An implementation of a stack-based VM with a compiler for a java-like language.
The machine is a simple stack-based virtual machine. All data and instructions are integers. Booleans are assigned 1 as true and 0 as false. The machine has 4 major components: Program Memory, Global Memory, Stack Memory, and Registers.
- Program memory is the set of instructions for the machine to run. It is an array of integers that correspond to an instruction set and arguments for those instructions (e.g. [20,1] stores the top of the stack as global variable 1).
- Global Memory stores variables that are accessible everywhere in a program.
- Stack Memory stores data not held in variables and local variables.
- Registers are a set of integers that store information about the state of the machine. There are 5: the program counter (pc), stack pointer (sp), frame pointer (fp), and two registers for executing operations (a and b). The pc stores the index of the next instruction to execute in program memory. The stack pointer points to the address above the top of the stack. The frame pointer points to the address in the stack that corresponds to the current function call. The a and b registers are used to store data while in the middle of an operation. For example, when adding two numbers the top two items on the stack are popped off and stored in a and b, then the sum is pushed onto the stack.
Function calls are the most complicated operation in the machine. They need to store the data of the previous call and set up space in the stack for their local variables. In this implementation function arguments are pushed to the stack before the function is called. The CALL operation saves the pc, fp, and number of arguments and then moves the stack pointer to add space for the local variables.
![](Stack Example.png)
The RET operation removes everything on the stack down to and including the arguments. It preserves the top item of the stack.
LOADing local variables uses the frame pointer as an anchoring index and uses the argument as an offset. Arguments are accessed by using negative offsets.
If a local variable is STOREd with a higher offset than number of locals pre-allocated or lower offset than number of arguments pre-allocated then other data on the stack will be overwritten.
This is the instruction set for the machine.The number of the list is the code for the instruction.
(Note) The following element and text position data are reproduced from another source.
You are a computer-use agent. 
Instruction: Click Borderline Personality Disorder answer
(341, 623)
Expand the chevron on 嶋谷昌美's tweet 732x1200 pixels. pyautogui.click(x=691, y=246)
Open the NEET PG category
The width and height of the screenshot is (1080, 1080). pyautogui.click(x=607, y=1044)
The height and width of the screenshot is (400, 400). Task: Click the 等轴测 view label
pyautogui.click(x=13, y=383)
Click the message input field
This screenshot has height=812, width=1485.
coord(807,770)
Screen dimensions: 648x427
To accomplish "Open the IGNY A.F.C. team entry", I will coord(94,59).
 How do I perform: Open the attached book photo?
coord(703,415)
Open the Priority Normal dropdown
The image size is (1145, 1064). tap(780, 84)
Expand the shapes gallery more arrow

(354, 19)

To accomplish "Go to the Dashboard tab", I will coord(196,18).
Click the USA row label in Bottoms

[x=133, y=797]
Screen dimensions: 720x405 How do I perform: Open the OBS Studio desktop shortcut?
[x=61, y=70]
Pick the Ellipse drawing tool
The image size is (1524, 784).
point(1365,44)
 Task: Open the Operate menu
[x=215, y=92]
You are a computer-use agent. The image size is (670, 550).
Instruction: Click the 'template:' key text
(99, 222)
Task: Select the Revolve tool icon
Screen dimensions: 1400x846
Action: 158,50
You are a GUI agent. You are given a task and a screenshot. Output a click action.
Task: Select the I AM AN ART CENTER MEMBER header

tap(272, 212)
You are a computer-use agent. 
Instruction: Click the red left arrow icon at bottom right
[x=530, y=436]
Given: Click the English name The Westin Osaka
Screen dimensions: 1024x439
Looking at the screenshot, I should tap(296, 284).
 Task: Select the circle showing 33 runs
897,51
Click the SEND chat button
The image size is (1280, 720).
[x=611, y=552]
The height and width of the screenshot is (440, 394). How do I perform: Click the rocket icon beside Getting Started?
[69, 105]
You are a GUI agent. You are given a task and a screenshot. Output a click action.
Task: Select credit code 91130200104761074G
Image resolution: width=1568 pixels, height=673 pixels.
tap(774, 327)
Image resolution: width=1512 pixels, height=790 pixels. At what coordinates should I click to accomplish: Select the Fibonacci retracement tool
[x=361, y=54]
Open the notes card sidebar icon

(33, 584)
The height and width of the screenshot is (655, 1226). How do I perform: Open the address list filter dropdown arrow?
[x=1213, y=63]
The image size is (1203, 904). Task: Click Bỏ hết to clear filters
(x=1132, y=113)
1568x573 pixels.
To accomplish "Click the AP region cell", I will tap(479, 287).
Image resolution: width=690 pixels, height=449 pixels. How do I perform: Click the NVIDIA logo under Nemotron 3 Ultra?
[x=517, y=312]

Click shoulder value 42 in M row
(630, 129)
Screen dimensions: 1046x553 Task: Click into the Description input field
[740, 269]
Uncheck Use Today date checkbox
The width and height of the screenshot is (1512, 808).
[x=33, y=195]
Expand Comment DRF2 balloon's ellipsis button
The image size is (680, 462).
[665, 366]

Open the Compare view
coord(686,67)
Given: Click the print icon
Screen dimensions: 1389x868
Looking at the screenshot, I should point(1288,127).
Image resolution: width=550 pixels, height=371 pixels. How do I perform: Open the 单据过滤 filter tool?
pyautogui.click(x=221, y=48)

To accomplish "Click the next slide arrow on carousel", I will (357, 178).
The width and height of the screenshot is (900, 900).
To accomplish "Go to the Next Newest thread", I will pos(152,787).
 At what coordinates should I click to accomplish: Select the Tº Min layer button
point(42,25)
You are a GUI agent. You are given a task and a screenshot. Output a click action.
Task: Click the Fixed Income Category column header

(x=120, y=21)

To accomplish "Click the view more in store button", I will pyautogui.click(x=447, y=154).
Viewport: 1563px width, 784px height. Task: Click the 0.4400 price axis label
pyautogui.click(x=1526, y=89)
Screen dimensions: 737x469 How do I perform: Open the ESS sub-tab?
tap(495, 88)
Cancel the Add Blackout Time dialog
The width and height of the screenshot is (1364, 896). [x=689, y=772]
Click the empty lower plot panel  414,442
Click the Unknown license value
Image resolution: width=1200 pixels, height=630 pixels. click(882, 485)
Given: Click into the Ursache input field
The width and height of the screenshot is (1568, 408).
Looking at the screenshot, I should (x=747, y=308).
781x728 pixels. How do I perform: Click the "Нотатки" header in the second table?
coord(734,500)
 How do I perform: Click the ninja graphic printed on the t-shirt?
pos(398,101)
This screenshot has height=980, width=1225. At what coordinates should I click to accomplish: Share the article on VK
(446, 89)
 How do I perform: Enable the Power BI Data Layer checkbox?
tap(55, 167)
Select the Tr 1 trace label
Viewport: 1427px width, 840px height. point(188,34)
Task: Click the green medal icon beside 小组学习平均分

The name of the instruction is in all caps followed by any arguments and then a description of the operation.
- ADD: adds the top two numbers on the stack and pushes the result
- SUB: subtracts the top two numbers on the stack and pushes the result
- MUL: multiplies the top two numbers on the stack and pushes the result
- DIV: divides the top two numbers on the stack and pushes the result
- LT: compares the top two numbers on the stack (a,b) and pushes 1 if a < b and 0 otherwise
- GT: compares the top two numbers on the stack (a,b) and pushes 1 if a > b and 0 otherwise
- LEQ: compares the top two numbers on the stack (a,b) and pushes 1 if a <= b and 0 otherwise
- GEQ: compares the top two numbers on the stack (a,b) and pushes 1 if a >= b and 0 otherwise
- EQ: compares the top two numbers on the stack (a,b) and pushes 1 if a = b and 0 otherwise
- AND: pushes 1 to the stack if both of the top two items are both 1 and 0 otherwise
- OR: pushes 1 to the stack if either of the top two items are both 1 and 0 otherwise
- NOT: pushes 0 if the top of the stack is 1 and 1 if the top of the stack is 0
- JMP addr: jumps the pc to the address specified by addr
- JMPT addr: jumps the pc to the address specified by addr if the top of the stack is 1
- JMPF addr: jumps the pc to the address specified by addr if the top of the stak is 0
- CONST number: pushes number onto the stack
- LOAD idx: loads the local variable at index idx (use negative numbers to access arguments when in a function)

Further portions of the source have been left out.